[Begin Text excerpt]

The mom, who has not been named to protect her identity, from Dinwiddie County, Virginia, was horrified when she discovered sexually explicit content on her daughter’s electronic devices.
Her daughter had been 'sexting' boys a series of naked images on her cell phone and tablet computer and had received similar pictures back in response.
Images: The mom of a teenage girl found out that her daughter had been sending and receiving naked pictures of herself and other teens using her tablet and phone
Police: The worried mom made the difficult decision to call the police over the incident to protect her daughter
Her mother told WTVR : ‘What scares me is... this much bigger than we realize. How many others are doing this and you don't realize it.’
The parents became aware of their 13-year-old’s activity when their other child heard voices in her bedroom around 4 a.m.
They punished her and took away her electronic devices.
But when they had a quick look through the device they were unprepared for what they found.
‘Looking through the phone and the tablet we did find, sexual pictures, conversations, that were very inappropriate for her age,’ she said.
However, while none of the images showed their daughter with anyone else she was sending most pictures to boys who would then text one back to the eighth grader.
But worryingly, one 'sext' involved a high school senior.
‘We believe them to be 17-18ish... Definitely older than her, did request they have sex,’ she said.

[End Text excerpt]

## Set of tasks
a) Duplicate the part of the sexting report starting with "But when they" and going on through "the eighth grader.".
b) In the sexting report, give the first four words of each direct quotation attributed to the mother.

[Begin Entries shown]

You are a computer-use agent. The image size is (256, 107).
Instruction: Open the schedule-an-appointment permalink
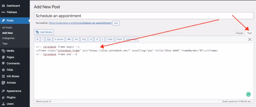pos(80,23)
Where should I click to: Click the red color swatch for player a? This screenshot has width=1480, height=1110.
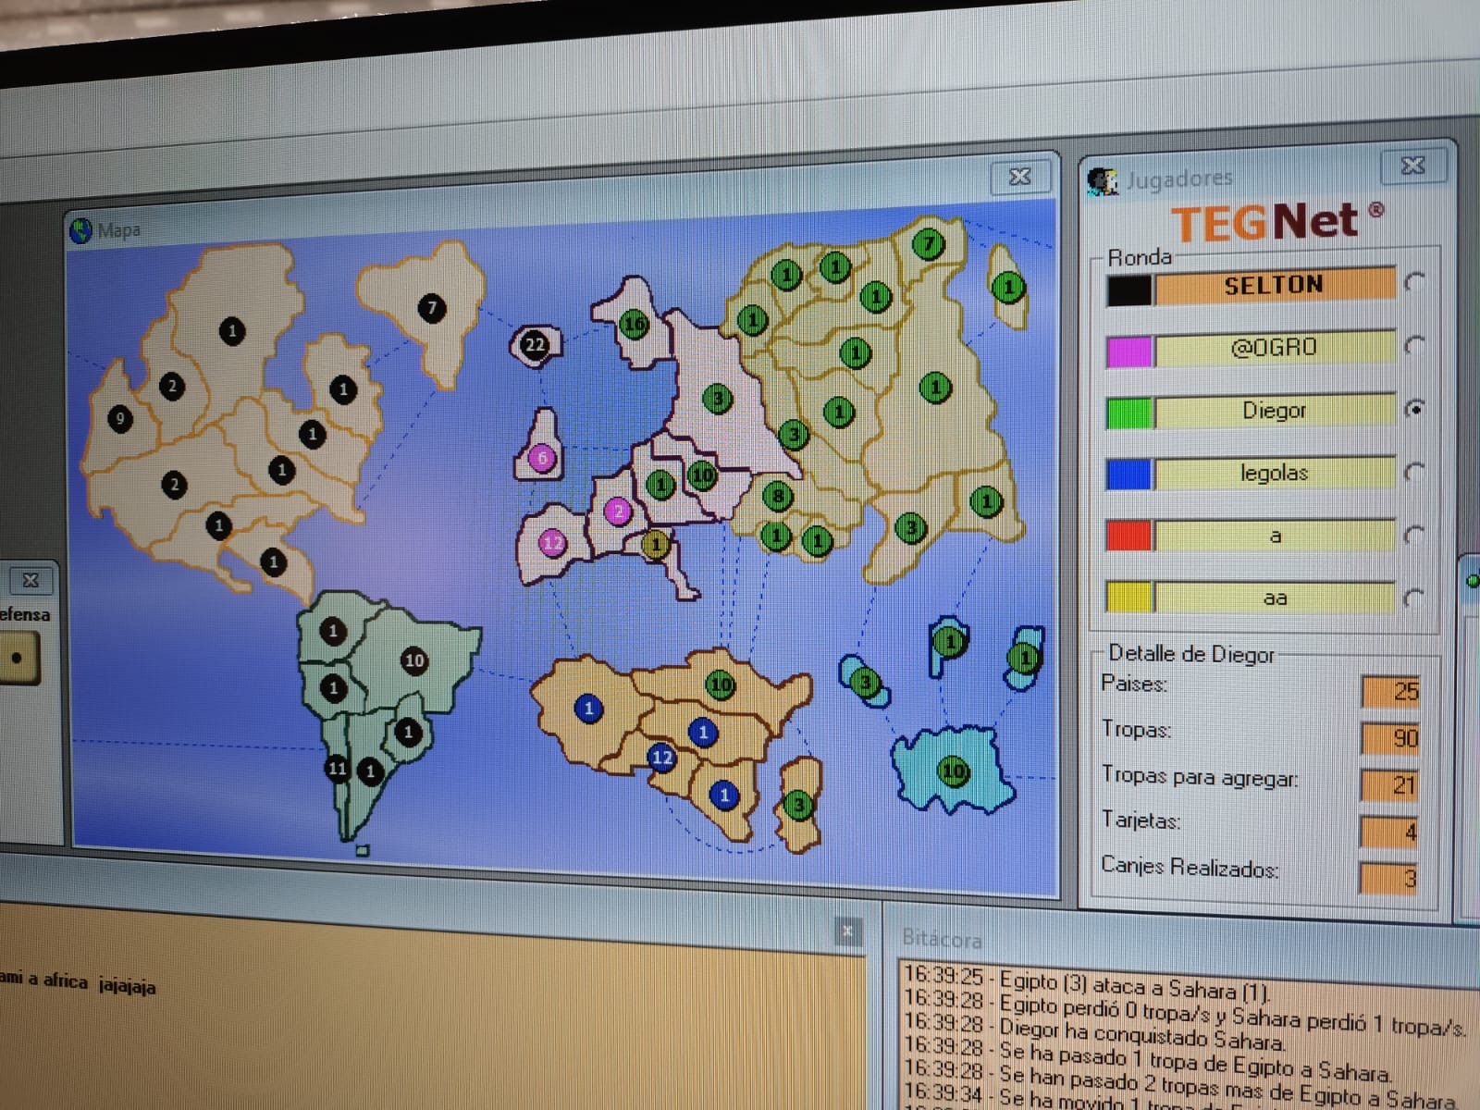point(1129,535)
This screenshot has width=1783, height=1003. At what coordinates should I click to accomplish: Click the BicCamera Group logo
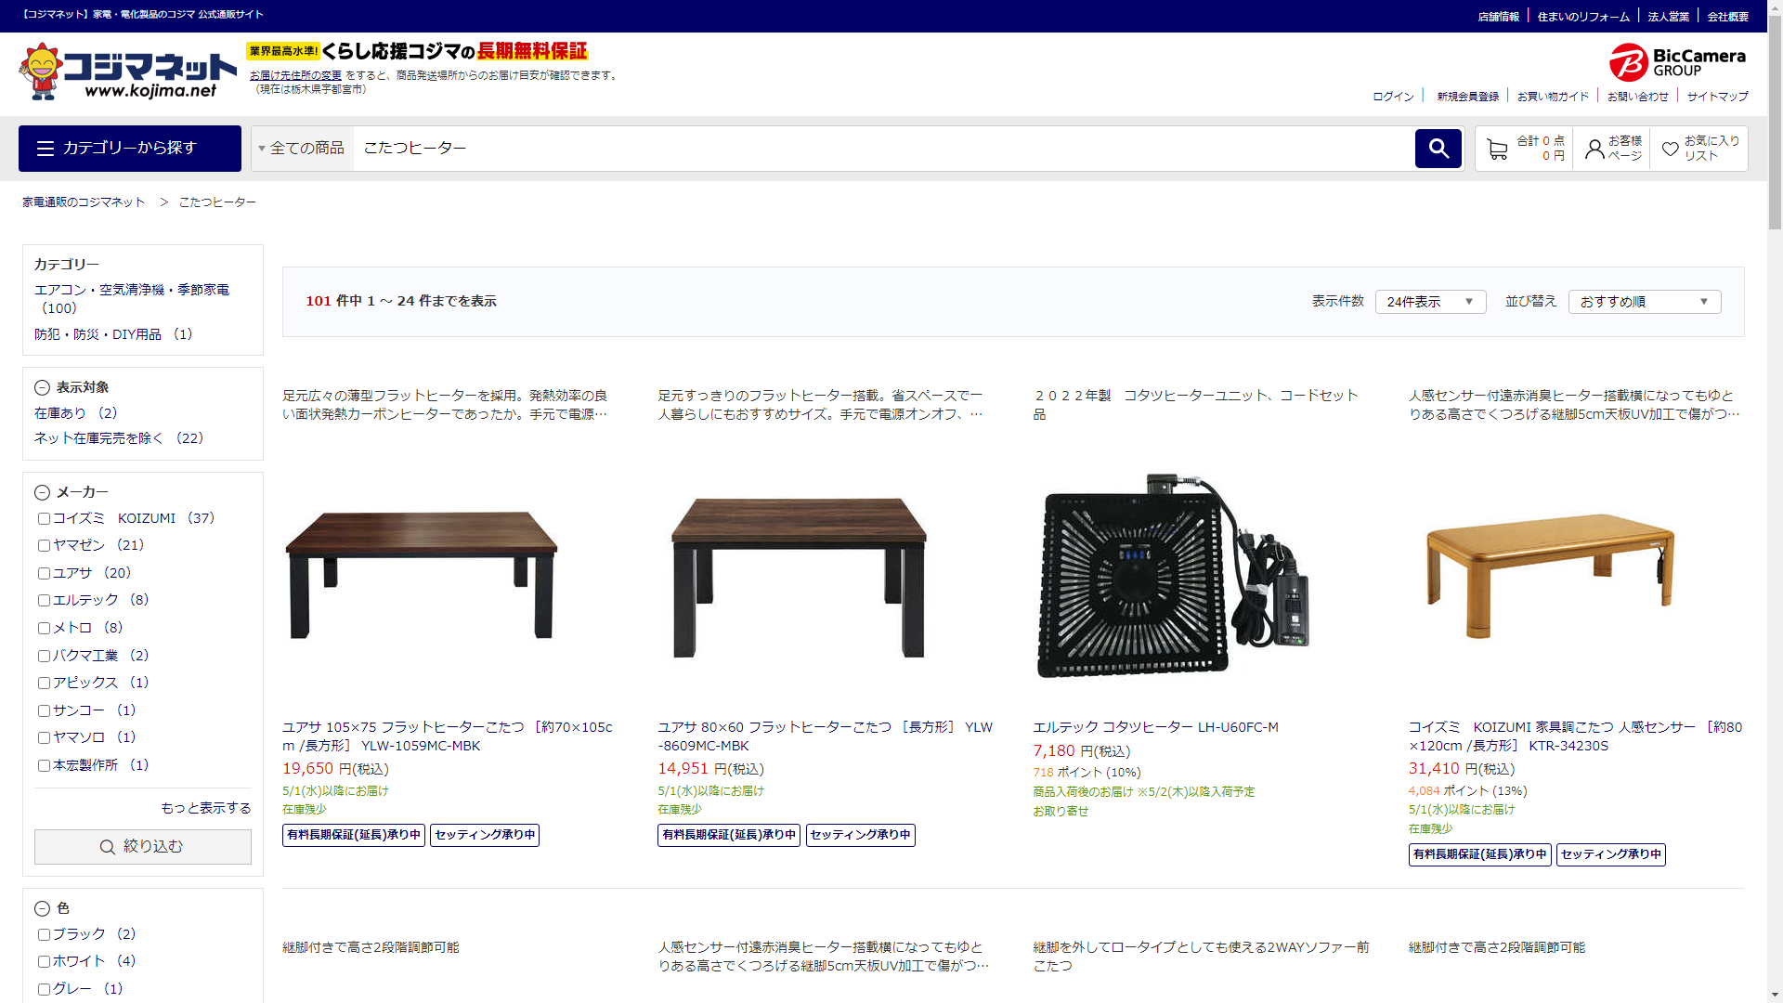click(x=1677, y=62)
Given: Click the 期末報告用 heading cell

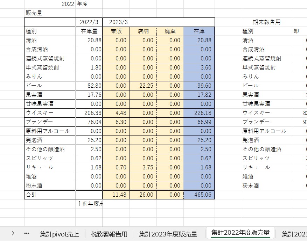Looking at the screenshot, I should (266, 22).
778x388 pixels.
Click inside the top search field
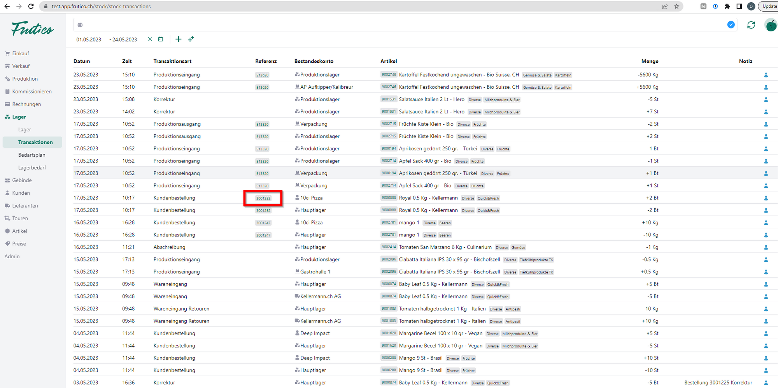coord(389,25)
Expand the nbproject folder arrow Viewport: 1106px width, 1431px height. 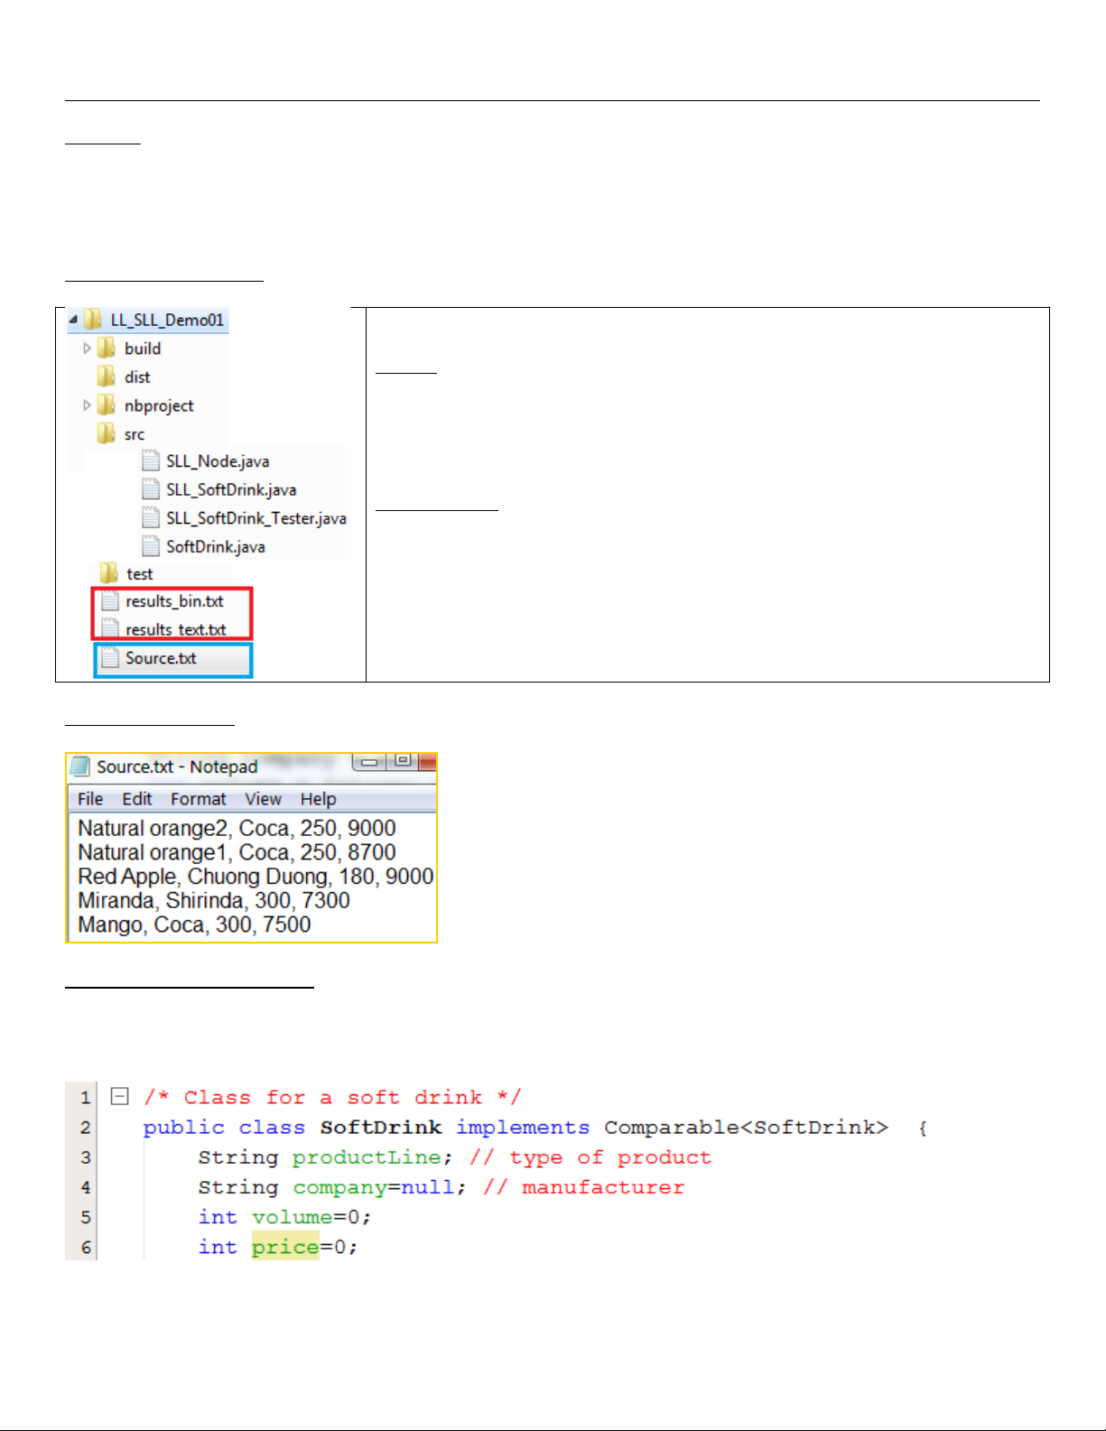[87, 405]
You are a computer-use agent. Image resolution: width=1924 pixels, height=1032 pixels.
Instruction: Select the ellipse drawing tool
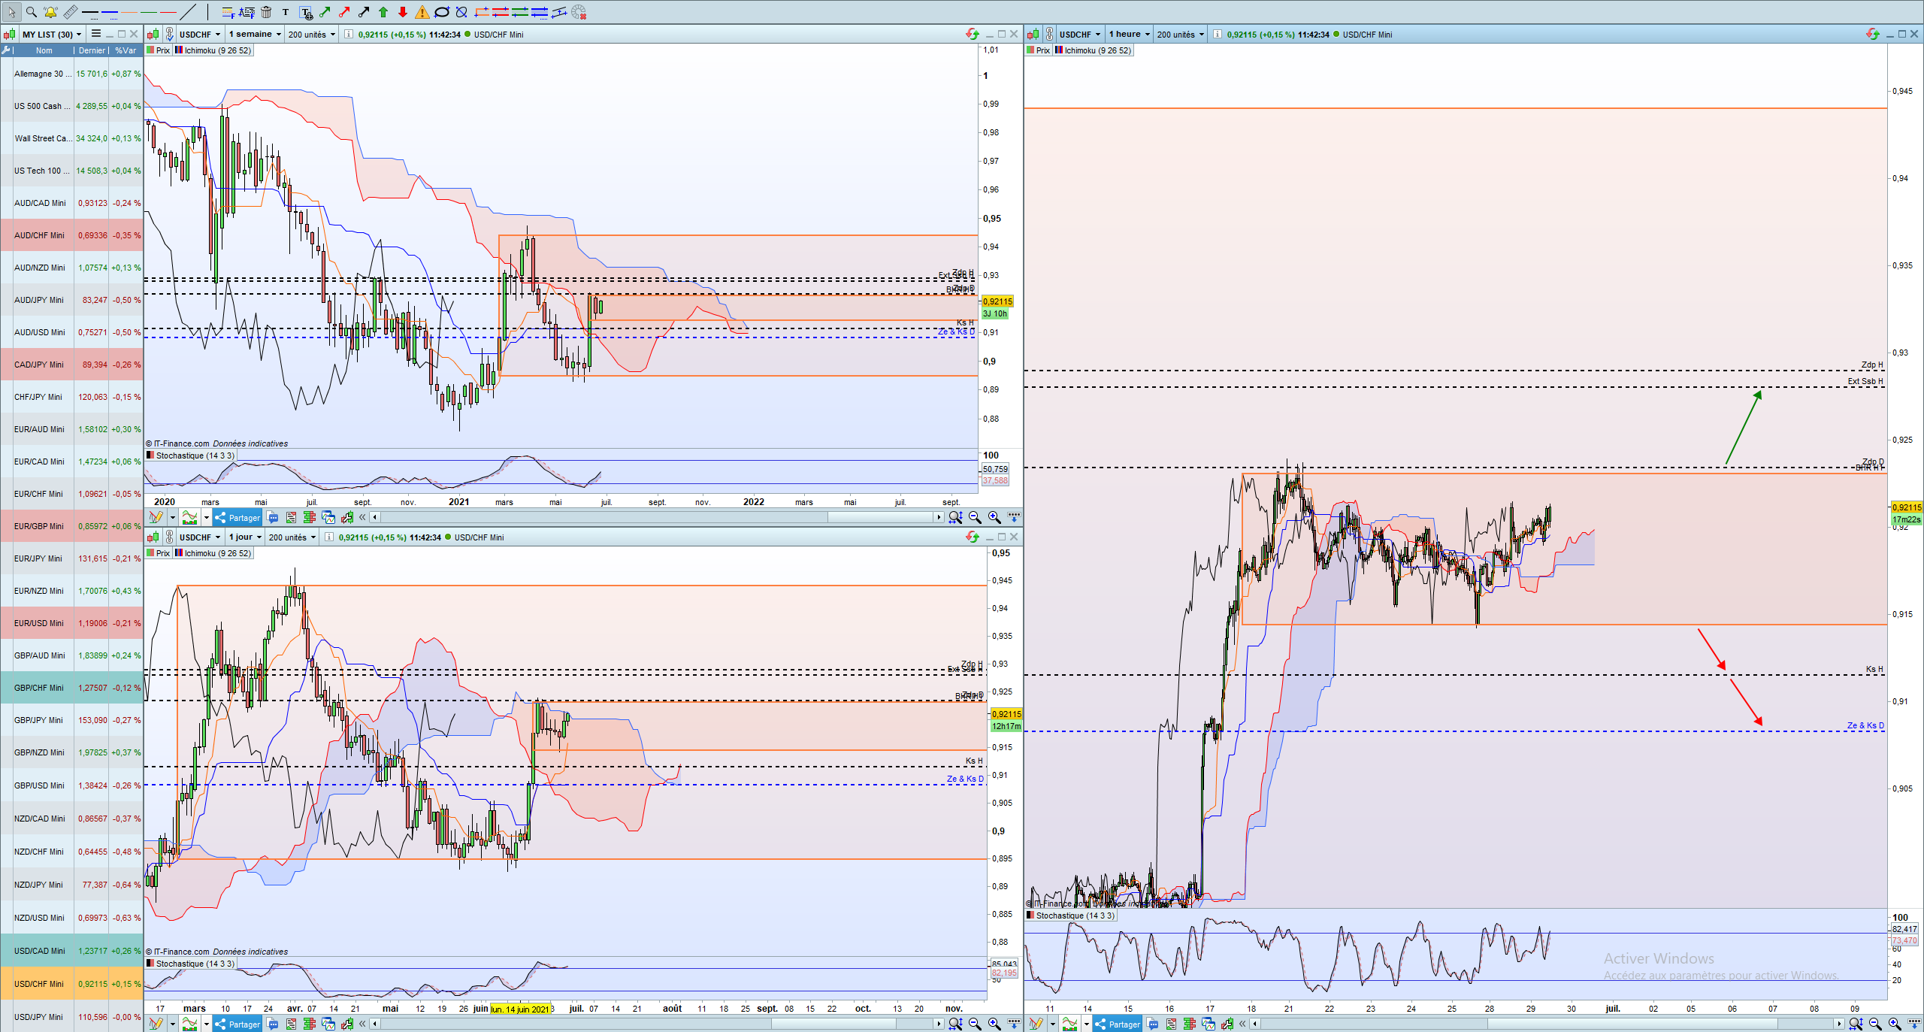[x=442, y=12]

[End Entries shown]

## Worked answers
a)
But when they had a quick look through the device they were unprepared for what they found.
‘Looking through the phone and the tablet we did find, sexual pictures, conversations, that were very inappropriate for her age,’ she said.
However, while none of the images showed their daughter with anyone else she was sending most pictures to boys who would then text one back to the eighth grader.

b)
What scares me is
Looking through the phone
We believe them to